Is there a established method to predict the performance impact of application in concept state, based on an existing requirement specification (or maybe a functional design specification).
First priority would be to predict the impact on CPU resource.
Is it possible to get fairly exact results at all?
I'd say the canonical answer is no. You always have to benchmark the actual application being deployed on its target architecture.
Why? Software and software development are not predictable. And systems are even more unpredictable.
Even if you know the requirements now and have done deep analysis what happens if:
The program has a performance bug (or two...) - which might even be a bug in a third-party library
New requirements are added or requirements change
The analysis and design don't spot all the hidden inter-relationships between components
There are non-linear effects of adding load and the new load might take the hardware over a critical threshold (a threshold that is not obvious now).
These concerns are not theoretical. If they were, SW development would be trivial and projects would always be delivered on time and to budget.

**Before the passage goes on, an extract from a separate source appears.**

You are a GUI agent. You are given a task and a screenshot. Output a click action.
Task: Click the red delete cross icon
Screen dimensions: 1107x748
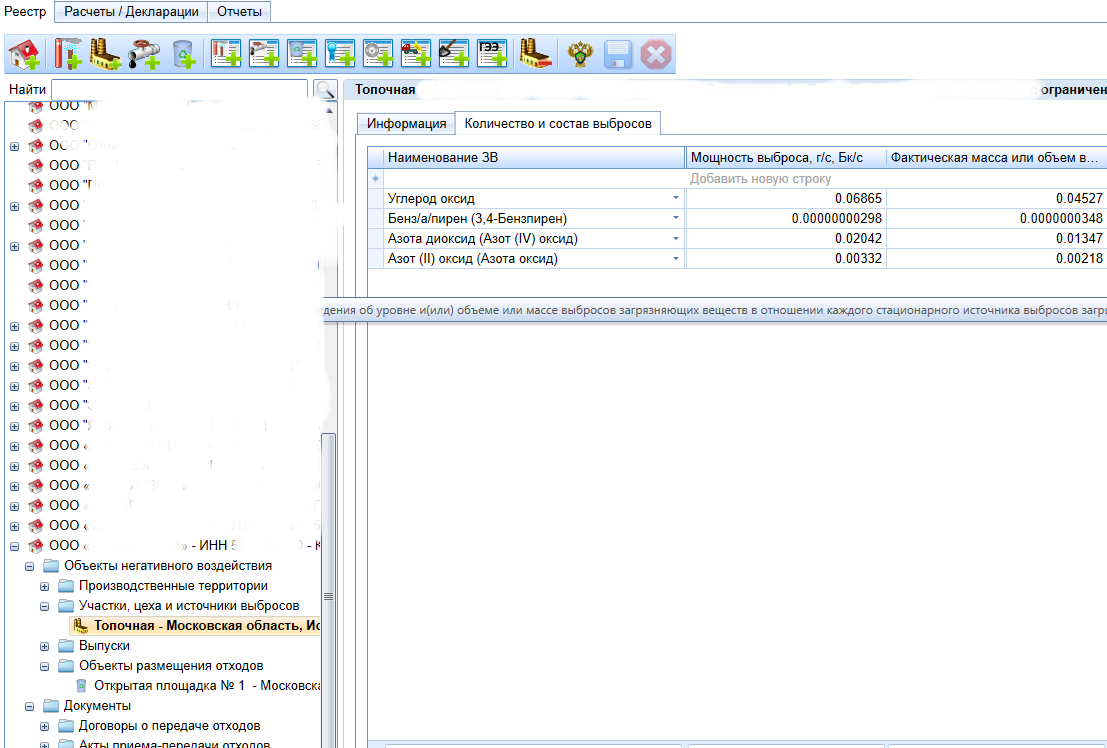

However there are some heuristics I personally used that you can apply. First you need a really good understanding of the current system:
Break the existing system's functions down into small, medium and large and benchmark those on your hardware
Perform a load test of these individual functions and capture thoughput in transactions/sec, CPU cost, network traffic and disk I/O figures for as many of these transactions as possible, making sure you have representation of small, medium and large. This load test should take the system up to the point where additional load will decrease transactions/sec
Get the figures for the max transactions/sec of the current system
Understand the rate of growth of this application and plan accordingly
Perform the analysis to get an 'average' small, medium and large 'cost' in terms of CPU, RAM, disk and network. This would be of the form:
Small transaction
CPU utilization: 10ms
RAM overhead 5MB (cache)
RAM working: 100kb (eg 10 concurrent threads = 1MB, 100 threads = 10MB)
Disk I/O: 5kb (database)
Network app<->DB: 10kb
Network app<->browser: 40kb
From this analysis you should understand how much headroom you have - CPU certainly, but check that there is sufficient RAM, network and disk capacity. Eg, the CPU required for small transactions is number of small transactions per second multiplied by the CPU cost of a small transaction. Add in the CPU cost of medium transactions and large ones, and you have your CPU budget.
Make sure the DBAs are involved. They need to do the same on the DB.
Now you need to analyse your upcoming application:
Assign each features into the same small, medium and large buckets, ensuring a like-for-like matching as far as possible
Ask deep, probing questions about how many transactions/sec each feature will experience at peak
Talk about the expected rate of growth of the application
Don't forget that the system may slow as the size of the database increases
On a personal note, you are being asked to predict the unpredictable - putting your name and reputation on the line. If you say it can fit, you are owning the risk for a large software development project. If you are being pressured to say yes, you need to ensure that there are many other people's names involved along with yours - and those names should all be visible on the go/no-go decision. Not only is this more likely to ensure that all factors are considered, and that the analysis is sound, but it will also ensure that the project has many involved individuals personally aligned to its success.